The alliance enforcing Libya’s no-fly zone is “reaching crunch point”, a former NATO consultant tells Channel 4 News, as Italy proposes a rival solution of a ceasefire and exile for Muammar Gaddafi.
The military intervention in Libya championed by the French and the British appears to have paved the way for resurgent rebel forces in Libya to begin taking back territory.
By bombing Gaddafi‘s military resources, the alliance opened up the chance for the opposition to seize back Es Sider, Ras Lanuf, Brega, Zueitina, Ajdabiya and Tobruk over the weekend.
Interviewed on Channel 4 News, the Foreign Secretary, William Hague, said the coalition had not co-ordinated its attacks with the rebel forces. “But of course they are able to take advantage of the retreat of regime forces,” he added.
But diplomatically, the alliance in the west is facing serious challenges.
NATO took control of implementing all military intervention in Libya on Sunday, but on Monday Italy’s Foreign Minister said he would propose a new, alternative plan for Libya – involving a ceasefire, a humanitarian corridor and exile for Libyan leader Muammar Gaddafi.

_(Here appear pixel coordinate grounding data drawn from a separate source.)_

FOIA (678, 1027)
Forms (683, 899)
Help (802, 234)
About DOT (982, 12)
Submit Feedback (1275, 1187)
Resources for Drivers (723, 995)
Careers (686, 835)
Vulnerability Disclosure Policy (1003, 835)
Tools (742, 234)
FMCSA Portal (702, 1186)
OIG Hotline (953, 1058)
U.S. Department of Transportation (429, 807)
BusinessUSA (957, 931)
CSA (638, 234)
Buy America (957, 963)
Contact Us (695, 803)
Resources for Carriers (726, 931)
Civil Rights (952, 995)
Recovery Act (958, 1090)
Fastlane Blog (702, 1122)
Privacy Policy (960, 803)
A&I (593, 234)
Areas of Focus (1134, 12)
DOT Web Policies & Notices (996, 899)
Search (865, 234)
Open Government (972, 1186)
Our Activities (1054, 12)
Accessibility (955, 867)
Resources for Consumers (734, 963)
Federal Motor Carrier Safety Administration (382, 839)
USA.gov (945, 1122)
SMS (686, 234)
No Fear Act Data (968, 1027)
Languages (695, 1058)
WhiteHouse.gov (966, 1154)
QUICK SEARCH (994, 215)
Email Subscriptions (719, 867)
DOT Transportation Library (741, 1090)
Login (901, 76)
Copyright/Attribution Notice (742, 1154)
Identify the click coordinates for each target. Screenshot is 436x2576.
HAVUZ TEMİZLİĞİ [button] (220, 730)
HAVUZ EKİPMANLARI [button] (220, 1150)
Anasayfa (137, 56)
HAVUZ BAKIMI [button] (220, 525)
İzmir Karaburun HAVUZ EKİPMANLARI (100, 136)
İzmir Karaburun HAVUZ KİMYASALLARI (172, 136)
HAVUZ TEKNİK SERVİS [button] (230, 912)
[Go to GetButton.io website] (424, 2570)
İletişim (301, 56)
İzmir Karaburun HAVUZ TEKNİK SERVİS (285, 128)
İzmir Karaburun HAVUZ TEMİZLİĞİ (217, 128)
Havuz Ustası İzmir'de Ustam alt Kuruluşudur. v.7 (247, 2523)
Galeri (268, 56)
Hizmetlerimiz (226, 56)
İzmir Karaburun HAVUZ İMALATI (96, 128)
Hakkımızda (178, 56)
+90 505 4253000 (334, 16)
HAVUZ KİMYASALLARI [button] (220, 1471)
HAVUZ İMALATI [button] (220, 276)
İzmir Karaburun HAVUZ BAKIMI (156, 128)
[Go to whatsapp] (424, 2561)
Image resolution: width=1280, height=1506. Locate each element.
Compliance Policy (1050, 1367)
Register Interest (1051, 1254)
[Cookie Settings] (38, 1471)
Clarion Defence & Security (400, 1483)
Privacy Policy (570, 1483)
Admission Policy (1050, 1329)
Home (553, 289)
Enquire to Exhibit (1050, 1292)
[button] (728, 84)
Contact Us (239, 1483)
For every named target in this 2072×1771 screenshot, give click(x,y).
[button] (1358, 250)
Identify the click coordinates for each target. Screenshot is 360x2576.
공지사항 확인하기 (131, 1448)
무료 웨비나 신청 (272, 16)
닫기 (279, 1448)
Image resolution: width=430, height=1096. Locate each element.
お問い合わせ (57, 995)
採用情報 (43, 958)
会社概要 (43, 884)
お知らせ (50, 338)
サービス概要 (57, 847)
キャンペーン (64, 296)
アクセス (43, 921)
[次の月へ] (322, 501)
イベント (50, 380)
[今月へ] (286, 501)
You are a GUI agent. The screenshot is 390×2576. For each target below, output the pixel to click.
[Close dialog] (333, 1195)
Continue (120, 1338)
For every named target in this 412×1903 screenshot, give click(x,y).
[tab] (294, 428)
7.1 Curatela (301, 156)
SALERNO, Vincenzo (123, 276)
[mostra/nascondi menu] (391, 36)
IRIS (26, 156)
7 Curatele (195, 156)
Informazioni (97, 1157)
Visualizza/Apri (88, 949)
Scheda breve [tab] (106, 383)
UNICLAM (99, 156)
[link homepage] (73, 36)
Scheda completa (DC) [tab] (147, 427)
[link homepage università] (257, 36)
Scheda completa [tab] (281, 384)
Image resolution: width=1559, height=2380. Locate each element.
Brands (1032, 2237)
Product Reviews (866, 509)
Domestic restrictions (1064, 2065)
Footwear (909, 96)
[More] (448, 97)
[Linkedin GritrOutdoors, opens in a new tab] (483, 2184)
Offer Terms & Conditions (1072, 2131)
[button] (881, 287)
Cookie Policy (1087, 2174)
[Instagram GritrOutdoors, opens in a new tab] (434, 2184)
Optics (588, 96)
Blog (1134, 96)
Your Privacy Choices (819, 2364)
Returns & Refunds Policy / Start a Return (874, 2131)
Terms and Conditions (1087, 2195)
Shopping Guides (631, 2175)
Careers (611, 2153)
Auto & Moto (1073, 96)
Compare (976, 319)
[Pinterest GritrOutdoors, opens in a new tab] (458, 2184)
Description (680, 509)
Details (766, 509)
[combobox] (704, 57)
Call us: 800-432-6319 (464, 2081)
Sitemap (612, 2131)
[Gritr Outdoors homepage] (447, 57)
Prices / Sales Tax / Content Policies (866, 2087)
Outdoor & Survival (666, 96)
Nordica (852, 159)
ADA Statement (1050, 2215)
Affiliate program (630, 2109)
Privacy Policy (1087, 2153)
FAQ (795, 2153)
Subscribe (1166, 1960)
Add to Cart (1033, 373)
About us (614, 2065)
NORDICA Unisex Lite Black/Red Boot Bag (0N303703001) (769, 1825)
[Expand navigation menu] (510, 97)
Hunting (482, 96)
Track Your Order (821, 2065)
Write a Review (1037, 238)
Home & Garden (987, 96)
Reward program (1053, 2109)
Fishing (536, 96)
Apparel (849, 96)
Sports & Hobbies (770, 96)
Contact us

Franco Frattini said he hopes to put the plan forward at the international conference on Libya in London on Tuesday.
He told La Repubblica newspaper: “We have a plan and we will see if it can be translated into an Italian-German proposal, perhaps in a joint document that can be presented Tuesday.”
In a sense they are now in a race – to see if they can get rid of Gaddafi before the coalition frays. Professor Julian Lindley-French
Germany resisted military intervention in Libya and Italy, long seen as an ally of the country, was also restrained in its approach – although its military bases are being used in the assault.
William Hague told Channel 4 News that “we all want a ceasefire”, but he said that it must be a real one and must involve the regime’s withdrawal from towns lime Misrata and a halt to attacks on civilian populations.
A former NATO consultant and now Associate Fellow at Chatham House, Professor Julian Lindley-French, told Channel 4 News that the Italian intervention showed the alliance was reaching “crunch point.”
He said: “London, Paris and Washington will be concerned that the coalition is beginning to fray. In a sense they are now in a race – to see if they can get rid of Gaddafi before the coalition frays.
“In conjunction with the Russians saying they have gone too far, the allies will wish the Italians hadn’t done this. It will not be appreciated in many capitals.”
Russia – which also abstained from the UN vote – said the allies were wrong to bomb Libya, and Foreign Minister Sergei Lavrov said they could be in breach of their UN mandate.
“Certainly the Russians will seize on this, and Russia as a permanent member of the UN Security Council has the right to insist on a meeting…it’s a very sensitive moment in the alliance,” said Professor Lindley-French.
Read more in the Channel 4 News Special Report on Libya
He said he expected a “good cop bad cop” routine at Tuesday’s London meeting on Libya, with a lot of diplomatic pressure on the Italians to ensure pressure is also maintained on Gaddafi.
“The pressure on Gaddafi will continue, with the carpet opened for the rebels to approach Tripoli by the allied air power, in the hope that Gaddafi will take the hint. I expect there to be a good cop bad cop situation,” he said.
In a joint statement, Prime Minister David Cameron and French President Nicolas Sarkozy said: “Military action is not an objective as such. A lasting solution can only be a political one that belongs to the Libyan people. That is why the political process that will begin tomorrow in London is so important.
“The London conference will bring the international community together to support Libya’s transition from violent dictatorship and to help create the conditions where the people of Libya can choose their own future.”
But Professor Lindley-French said the coalition faced an even sterner test soon.
If it means the end of violence, then maybe that is the price that has to be paid. Professor Julian Lindley-French
“At some point, if the rebels reach Tripoli and start firing, under the mandate the air power should be turned against the opposition. So I can see a political way out of this is to get Gaddafi to accept this – then everyone is happy. Gaddafi is out of power, the 1973 resolution is observed, air power ends.
“There are precedents – Baby Doc Duvalier got out of Haiti and to France. It has been done in the past and if it means the end of violence, and that’s the price to be paid, then maybe it has to be paid – it does risk making a mockery of the International Criminal Court though which wants Gaddafi for war crimes.”
Dr Alexis Crow, a research fellow in Chatham House’s International Security Programme, said that the Italian proposal – as well as destabilising the alliance – also could mean the withdrawal of the use of Italian air bases for the attacks.
“So the Qataris, the Emirates, Moroccans and Kuwaitis in addition to the Turks have given military and political support to any lasting settlement – that’s such legitimacy.
“Probably this is more important than Italy’s backing, but let’s hope the coalition can hold. If Italy’s proposal is revoked, they will probably take away the use of their bases, necessitating more aircraft carriers.